Long lag times for results make it extremely difficult for contact tracers to do their job. “Case investigators and contact tracers are often so far behind that they can’t stop an infected person from transmitting the virus to others and have to instead focus on the contacts of those who they already infected, or the individuals those people could have in turn exposed,” Taryn Luna wrote in the Los Angeles Times.
With turnaround times of up to two weeks, people who were contagious weeks before testing positive for COVID-19 may have a hard time recalling where they went or who they interacted with during those weeks.
California Health and Human Services Secretary Mark Ghaly, MD, MPH, has urged labs in California to prioritize testing turnaround for those who are most at risk of spreading the virus to others, including people experiencing COVID-19 symptoms, people who are hospitalized or in long-term care facilities, and people in institutional settings, including prisons and jails.
Wide Variations in Testing Fees
If two people get tested for COVID-19 at the same place at the same time, do they pay the same amount? Two friends in Austin, Texas, found out the hard way that the answer can depend on how you pay.
Pam LeBlanc and Jimmy Harvey went together to get drivethrough tests at Austin Emergency Center. Harvey paid $199 in cash, but LeBlanc, who presented her insurance coverage, was charged $6,408, Sarah Kliff reported in the New York Times.
“I assumed, like an idiot, it would be cheaper to use my insurance than pay cash right there,” LeBlanc told Kliff. “This is 32 times the cost of what my friend paid for the exact same thing.”
Tests should be readily available and low- or no-cost to incentivize people to be tested if they may have been exposed to the coronavirus or are experiencing COVID-19 symptoms.

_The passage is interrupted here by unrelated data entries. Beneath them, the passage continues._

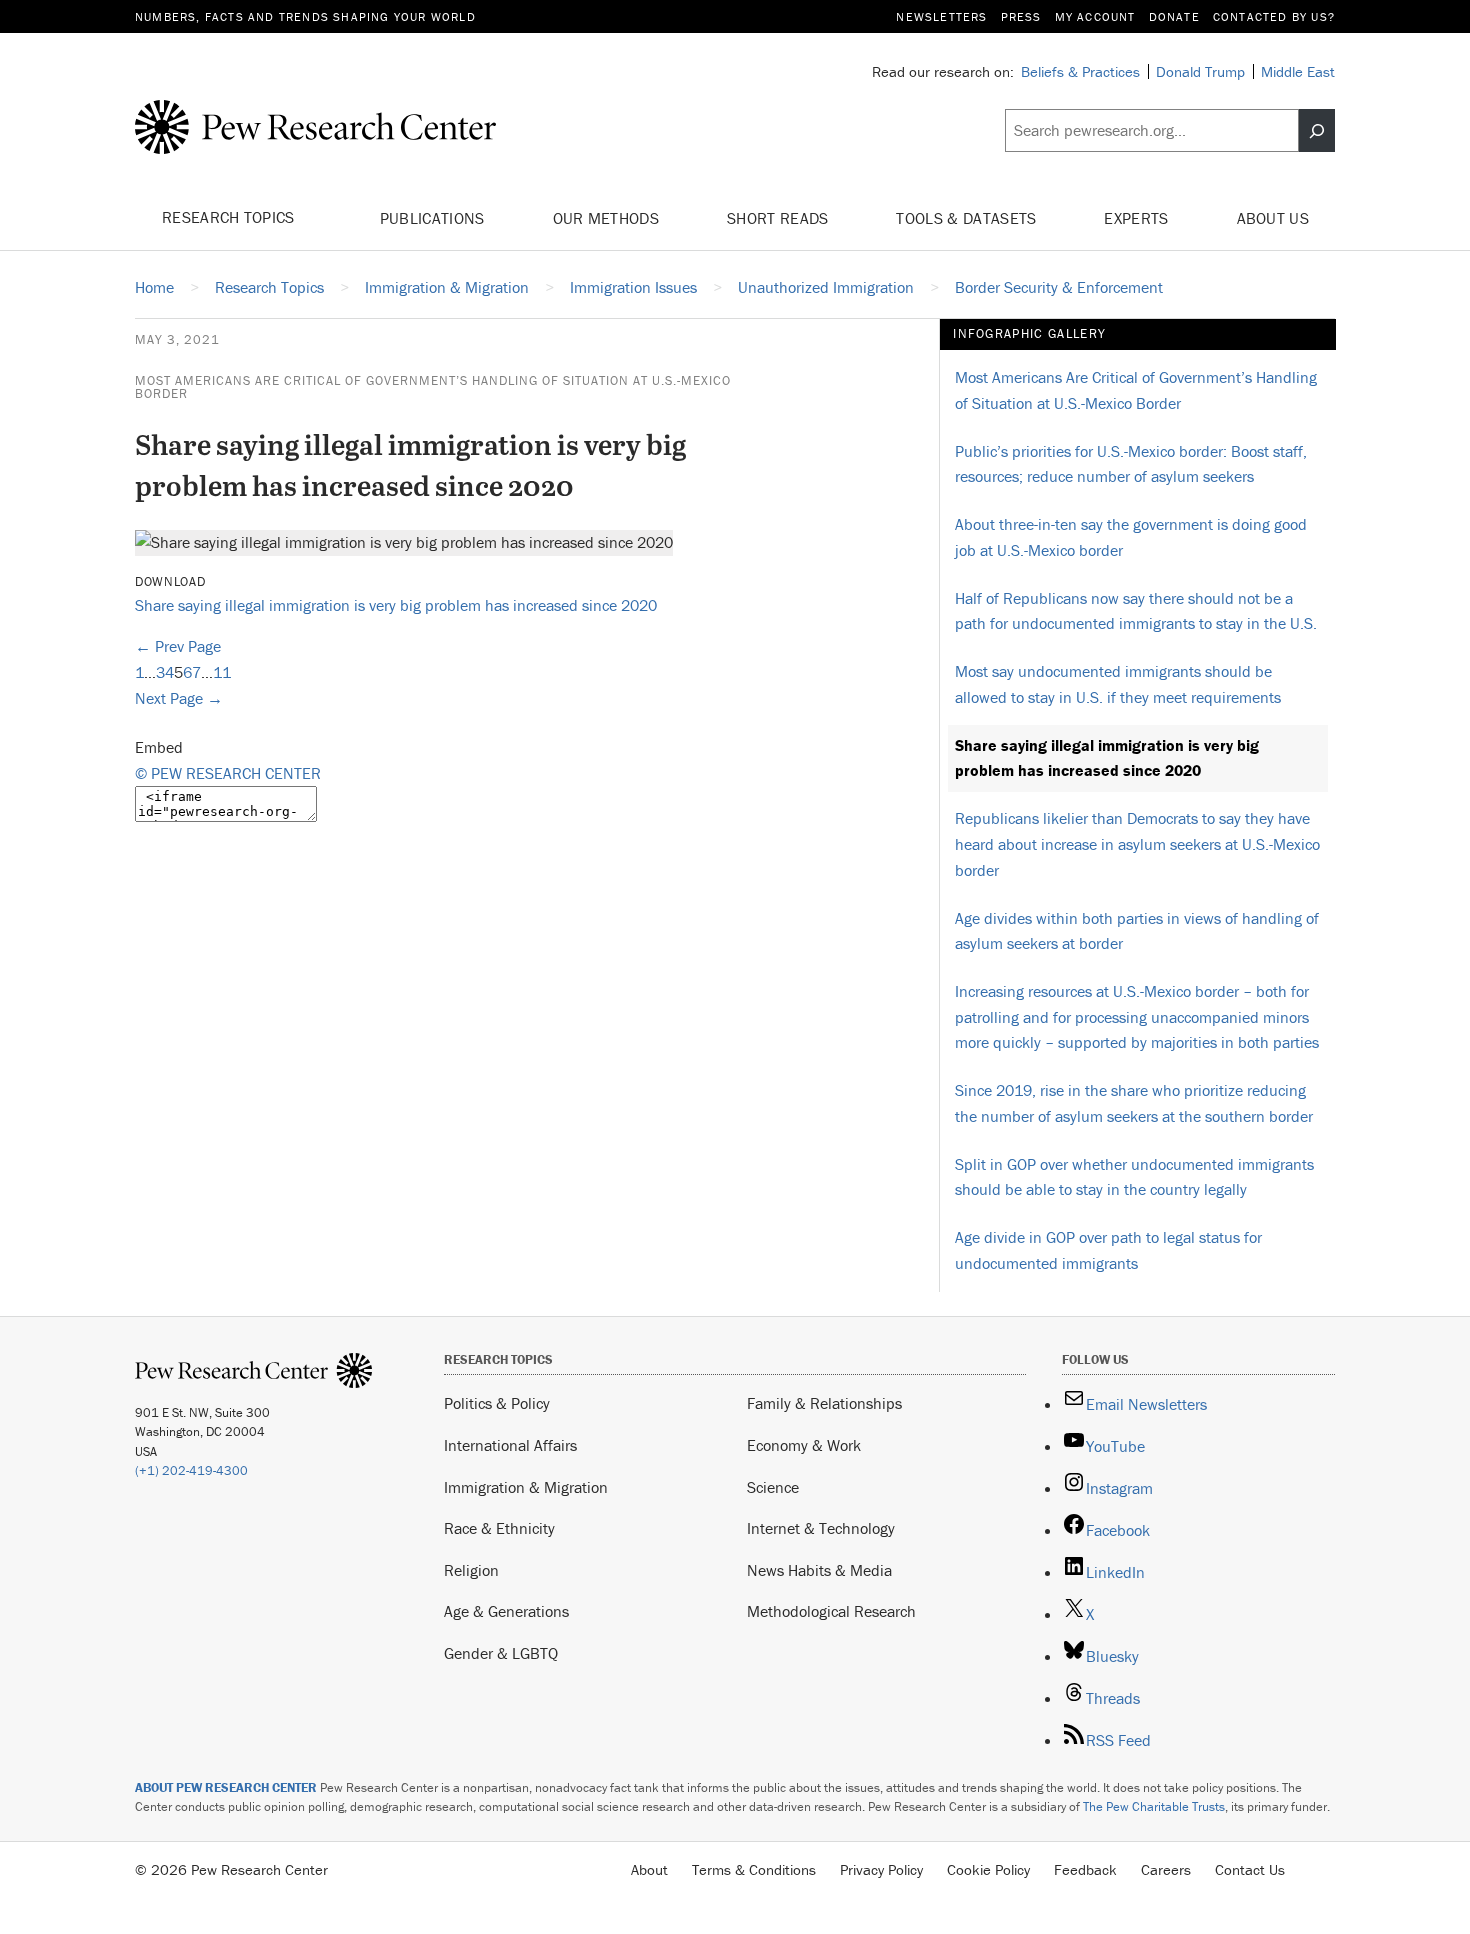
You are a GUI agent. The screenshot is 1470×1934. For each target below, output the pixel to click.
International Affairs (510, 1445)
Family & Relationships (824, 1403)
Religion (471, 1570)
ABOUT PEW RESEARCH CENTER (226, 1787)
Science (773, 1487)
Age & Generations (506, 1611)
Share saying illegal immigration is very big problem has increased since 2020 (396, 605)
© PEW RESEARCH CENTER (228, 773)
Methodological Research (831, 1611)
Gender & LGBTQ (501, 1653)
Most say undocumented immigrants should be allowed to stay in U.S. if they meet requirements (1118, 684)
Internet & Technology (821, 1528)
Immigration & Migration (526, 1487)
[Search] (1317, 131)
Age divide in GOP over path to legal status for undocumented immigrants (1108, 1250)
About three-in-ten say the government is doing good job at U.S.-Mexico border (1131, 537)
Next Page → (179, 698)
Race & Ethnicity (499, 1528)
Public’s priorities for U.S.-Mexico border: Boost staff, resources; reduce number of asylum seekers (1131, 464)
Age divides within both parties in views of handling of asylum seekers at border (1137, 931)
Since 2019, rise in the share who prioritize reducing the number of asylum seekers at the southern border (1134, 1103)
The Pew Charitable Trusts (1154, 1806)
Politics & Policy (497, 1403)
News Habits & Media (819, 1570)
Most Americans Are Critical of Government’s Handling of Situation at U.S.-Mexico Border (433, 387)
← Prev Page (178, 646)
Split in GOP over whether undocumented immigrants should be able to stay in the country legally (1134, 1177)
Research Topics (230, 217)
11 (222, 672)
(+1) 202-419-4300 (191, 1470)
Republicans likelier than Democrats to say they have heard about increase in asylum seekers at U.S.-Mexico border (1137, 843)
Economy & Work (804, 1445)
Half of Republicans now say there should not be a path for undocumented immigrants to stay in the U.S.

But an analysis by the Peterson-KFF Health System Tracker found that publicly posted price information on hospital websites ranged from $20 to $850 per single test among the 78 hospitals that provided price data. While Medicare protects patients from cost-sharing for the tests, there are no similar regulations in the private market.
California has now overtaken New York as the state with the highest case count.

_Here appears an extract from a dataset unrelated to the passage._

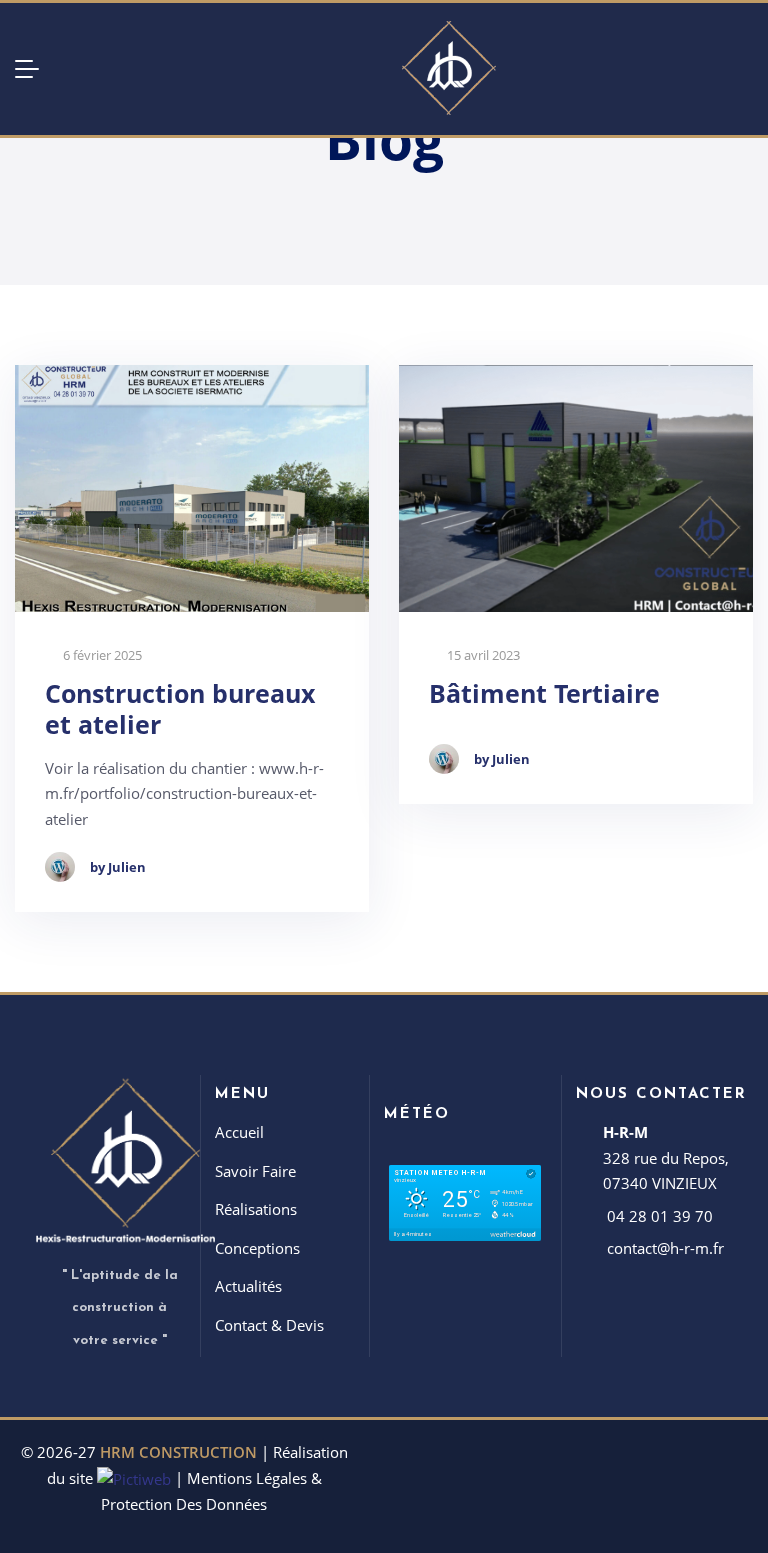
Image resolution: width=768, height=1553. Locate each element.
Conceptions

Federal legislation requires insurers to cover testing without cost-sharing requirements “when the test is ordered by an attending health care provider who has determined that the test is medically appropriate for the individual.” It specifically excludes screening tests for “return to work” programs and for public health surveillance. Federal law also allows states to opt to “cover testing for the uninsured through Medicaid with 100% federal financing.” California has opted to do this.

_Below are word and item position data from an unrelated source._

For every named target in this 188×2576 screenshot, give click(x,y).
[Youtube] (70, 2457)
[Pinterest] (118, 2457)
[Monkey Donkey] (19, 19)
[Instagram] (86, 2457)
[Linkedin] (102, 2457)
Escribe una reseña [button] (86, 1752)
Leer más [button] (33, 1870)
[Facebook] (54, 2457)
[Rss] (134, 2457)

To reduce barriers to testing for California workers, the California Department of Managed Health Care filed an emergency regulation (PDF) on July 15 that “COVID-19 testing would be classified as a basic medical necessity for health care and other essential workers, regardless of symptoms or known exposure to someone with the virus,” KQED reported. The rule took effect July 17.
California has now overtaken New York as the state with the highest case count. In the last seven days, about 8% of the 872,000 tests conducted in the state have returned a positive result, according to data from the California Department of Public Health and reported by the Los Angeles Times. WHO recommends a positivity rate no greater than 5% for at least two weeks before broad reopening occurs.